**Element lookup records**
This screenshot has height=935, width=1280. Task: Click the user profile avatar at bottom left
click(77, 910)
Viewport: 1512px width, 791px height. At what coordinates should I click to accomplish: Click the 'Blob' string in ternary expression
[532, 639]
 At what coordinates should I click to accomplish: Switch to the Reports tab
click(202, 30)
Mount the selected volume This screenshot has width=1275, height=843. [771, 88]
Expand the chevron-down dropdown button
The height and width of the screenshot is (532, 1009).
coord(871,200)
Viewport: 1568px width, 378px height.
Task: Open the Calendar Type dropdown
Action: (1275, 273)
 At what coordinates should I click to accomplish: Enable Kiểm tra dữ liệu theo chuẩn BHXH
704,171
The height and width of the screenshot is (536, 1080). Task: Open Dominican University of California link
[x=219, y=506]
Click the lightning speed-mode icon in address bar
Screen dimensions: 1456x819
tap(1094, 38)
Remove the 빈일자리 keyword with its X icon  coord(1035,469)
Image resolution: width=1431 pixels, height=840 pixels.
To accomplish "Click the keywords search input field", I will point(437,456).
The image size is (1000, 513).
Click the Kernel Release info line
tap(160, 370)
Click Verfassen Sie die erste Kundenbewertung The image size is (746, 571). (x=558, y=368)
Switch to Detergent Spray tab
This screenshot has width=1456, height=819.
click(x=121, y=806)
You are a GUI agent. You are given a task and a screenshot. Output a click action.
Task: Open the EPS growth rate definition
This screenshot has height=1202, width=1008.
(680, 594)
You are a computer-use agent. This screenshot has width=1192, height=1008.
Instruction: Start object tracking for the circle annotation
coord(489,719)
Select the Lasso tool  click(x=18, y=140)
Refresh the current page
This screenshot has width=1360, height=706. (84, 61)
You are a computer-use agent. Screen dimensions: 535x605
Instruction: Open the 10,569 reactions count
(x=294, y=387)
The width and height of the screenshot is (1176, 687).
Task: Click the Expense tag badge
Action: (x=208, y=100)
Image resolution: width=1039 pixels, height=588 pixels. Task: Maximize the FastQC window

**Work to be completed**
Echo the lines beginning with the line that contains "You are a computer-use agent. Screen" and continuing through the end of the records, with both of those end points included.

**Response for this exercise**
You are a computer-use agent. Screen dimensions: 535x605
Instruction: Open the 10,569 reactions count
(x=294, y=387)
The width and height of the screenshot is (1176, 687).
Task: Click the Expense tag badge
Action: (x=208, y=100)
Image resolution: width=1039 pixels, height=588 pixels. Task: Maximize the FastQC window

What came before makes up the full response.